EXTRACTED ENTRIES.
----------

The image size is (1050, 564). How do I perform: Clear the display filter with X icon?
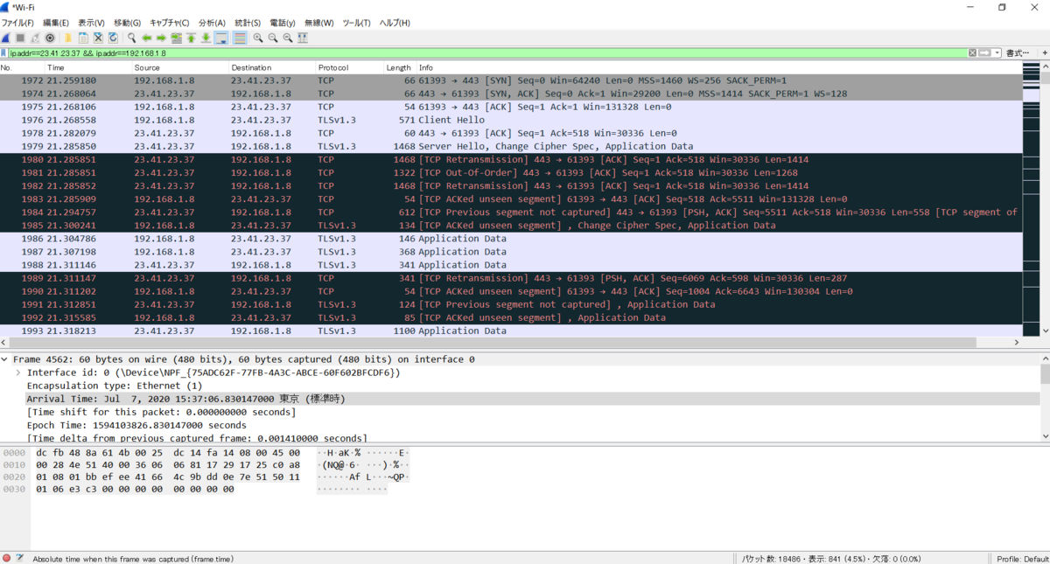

----------

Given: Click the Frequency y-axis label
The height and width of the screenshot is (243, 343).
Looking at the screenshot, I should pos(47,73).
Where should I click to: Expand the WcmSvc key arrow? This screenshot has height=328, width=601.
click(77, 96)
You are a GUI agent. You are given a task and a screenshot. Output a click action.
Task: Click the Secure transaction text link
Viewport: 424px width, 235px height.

----------

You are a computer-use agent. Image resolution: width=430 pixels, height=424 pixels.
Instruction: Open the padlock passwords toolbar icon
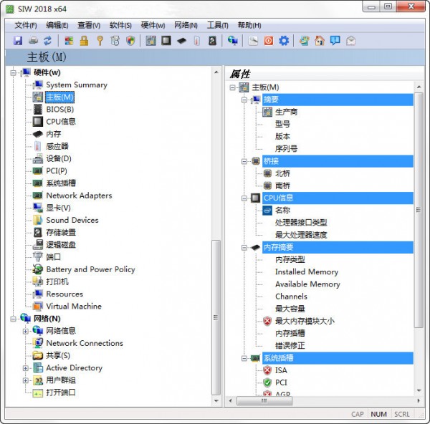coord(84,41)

----------

Swap "padlock" for "lock" in the lines running from the one holding "You are a computer-use" through the one holding "coord(84,41)", inclusive, and write out only those lines with nothing else changed. Leave the pictures out.

RESPONSE TO THIS EXERCISE.
You are a computer-use agent. Image resolution: width=430 pixels, height=424 pixels.
Instruction: Open the lock passwords toolbar icon
coord(84,41)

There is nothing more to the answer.